Aunque en muchos casos la teoría del pensamiento débil aparece como una corriente que reacciona contra los abusos políticos en que consistieron las puestas en práctica de determinadas ideologías recientes (por ejemplo los susodichos casos del marxismo real o del nacional socialismo alemán de los años 30 y principios de los 40), sin embargo, el prototipo al que se remite esa teoría como ejemplo a combatir y a evitar es el de la filosofía platónica, o el de la filosofía de sesgo platónico. Por eso, independientemente de que en Platón se puede hallar una teoría política de sesgo más o menos totalitario, no cabe la menor duda que resulta pertinente la atención filosófica a este tema. Aquí no está en juego únicamente la teoría de la praxis política; en verdad está en juego la tradición filosófica en su conjunto. En el fondo conviene tener muy en cuenta el significado secreto que se da aquí a la filosofía, so pena de no advertir que no se trata solamente de impulsar y promover un nuevo modo de entender la acción política, sino que se trata de hacerlo partiendo de la convicción de que la filosofía consiste y ha consistido siempre en un ejercicio de teoría política. O dicho de otro modo: para los padres del pensamiento débil promover una nueva racionalidad política equivale a promover una nueva racionalidad filosófica. En cierto modo, y adelantando posibles desarrollos ulteriores, cabe descubrir una secreta (y por cierto monumental) paradoja: la coincidencia en la convicción de la vocación política de la filosofía inherente tanto a las ideologías políticas que se denuncian, como al renacimiento del discurrir político en que quiere consistir el pensamiento débil como denuncia y alternativa de esas mismas ideologías rebatidas.
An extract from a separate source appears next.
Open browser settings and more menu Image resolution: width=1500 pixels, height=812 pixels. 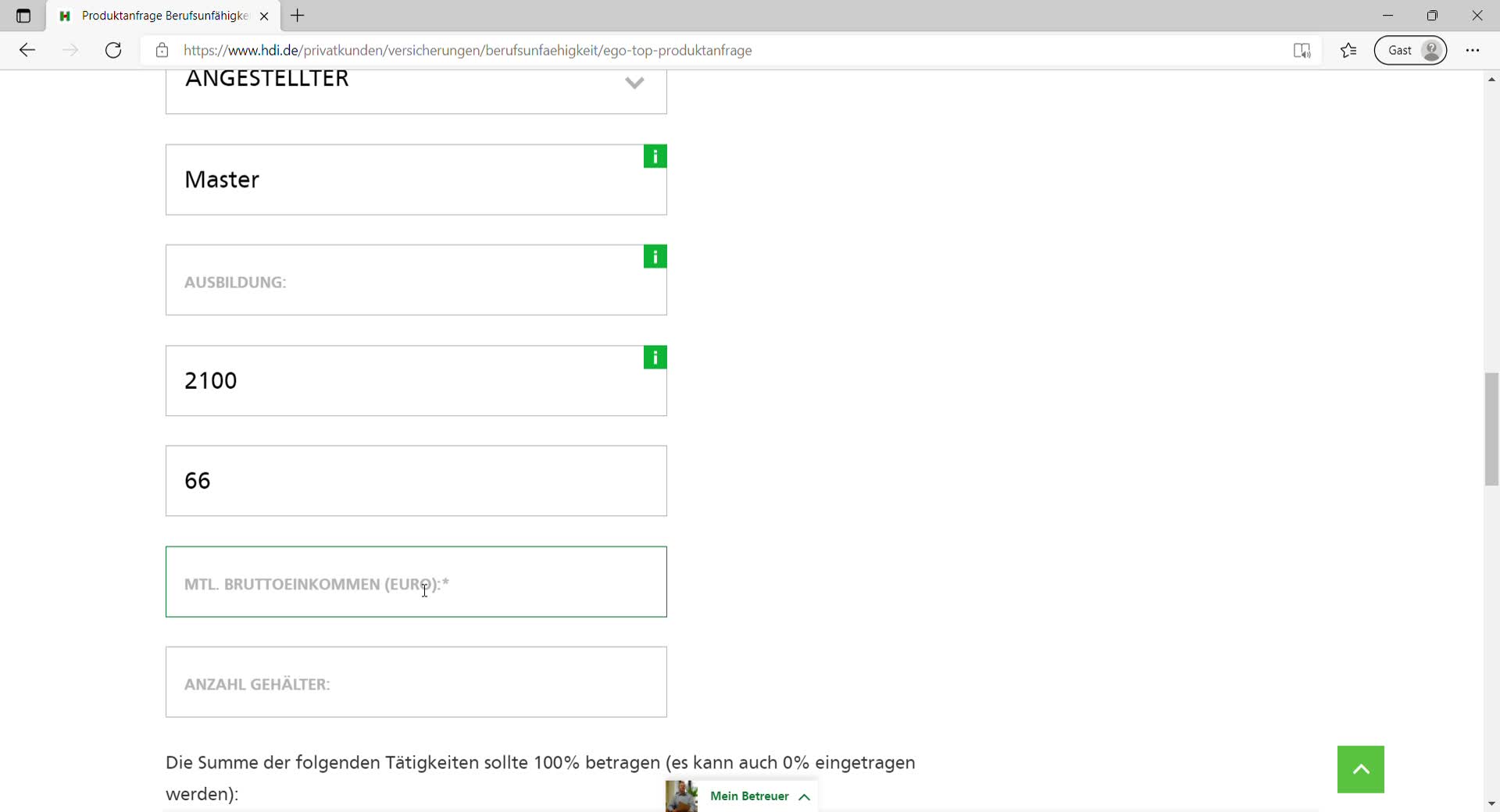pyautogui.click(x=1473, y=51)
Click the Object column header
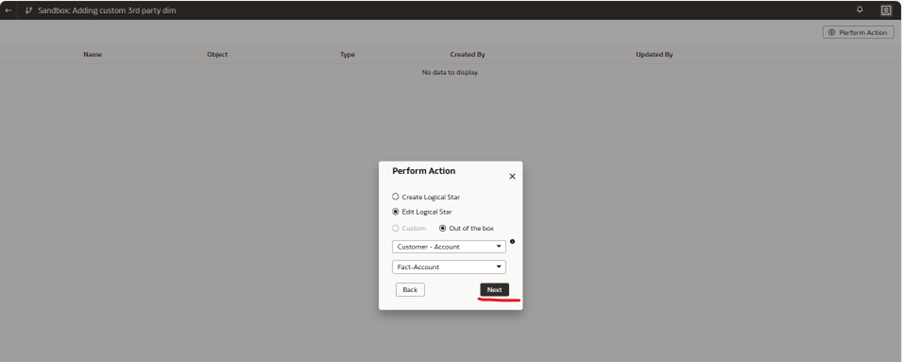The height and width of the screenshot is (362, 903). click(217, 55)
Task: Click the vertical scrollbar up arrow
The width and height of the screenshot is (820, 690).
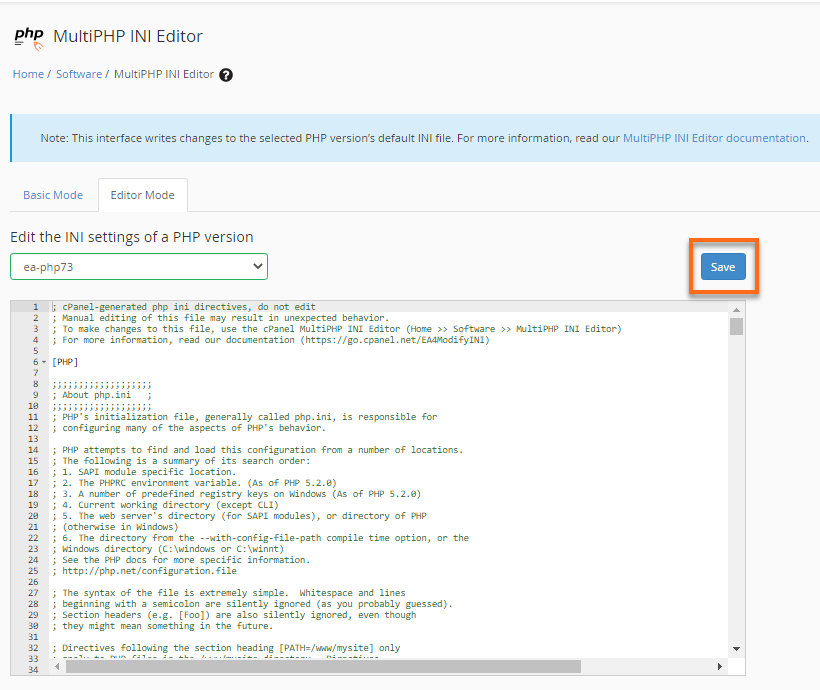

En rigor, si uno se instala en el seno del acerbo cultural que inspira el denominado pensamiento débil, la disyuntiva "retórica - filosofía" no plantearía tanto la duda de si la retórica es capaz de un conocimiento más acertado del que alcanza la filosofía, sino la alternativa entre dos formas de hacer política.
CONCLUSIÓN:
A lo largo de este trabajo se ha procurado mostrar: - que el abandono de los temas metafísicos termina por centrar la atención del filósofo únicamente en lo contingente y cambiante, es decir, en aquello sobre lo cual no es posible un conocimiento universal y necesario; - que la retórica, considerada como el arte de convencer, no puede satisfacer al filósofo, ya que éste no busca tanto el asentimiento de su auditorio como la verdad. El pensamiento débil resulta necesario para el filósofo en la medida en que vierte su reflexión sobre lo cambiante y contingente. Pero por otra parte le induce a renunciar a conocer lo eterno, lo permanente, lo absoluto: le induce a adoptar la retórica como instrumento de reflexión, y lo contingente y azaroso como tema exclusivo de meditación.